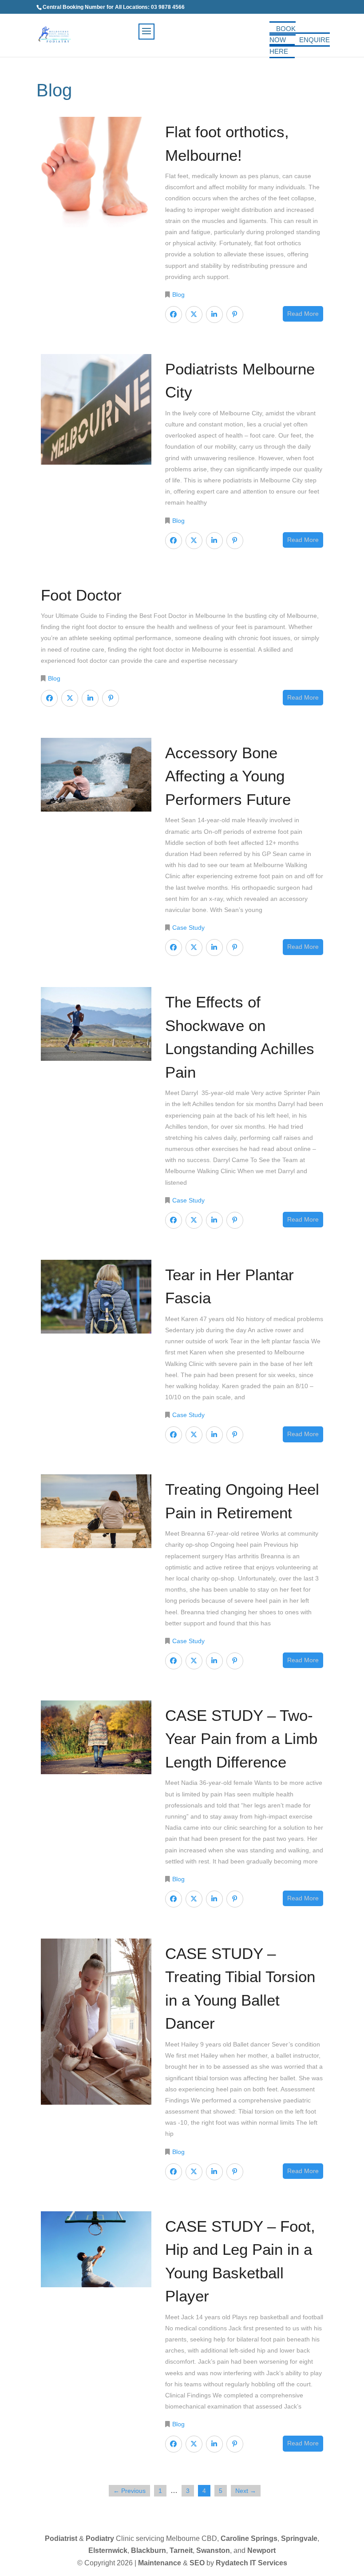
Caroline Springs (249, 2538)
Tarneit (181, 2550)
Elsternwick (107, 2550)
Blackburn (148, 2550)
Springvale (299, 2538)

• • • • •

### [Exercise details]
Reproduce the lines above letter for letter. The pictures stay behind.

### [Exercise response]
Caroline Springs (249, 2538)
Tarneit (181, 2550)
Elsternwick (107, 2550)
Blackburn (148, 2550)
Springvale (299, 2538)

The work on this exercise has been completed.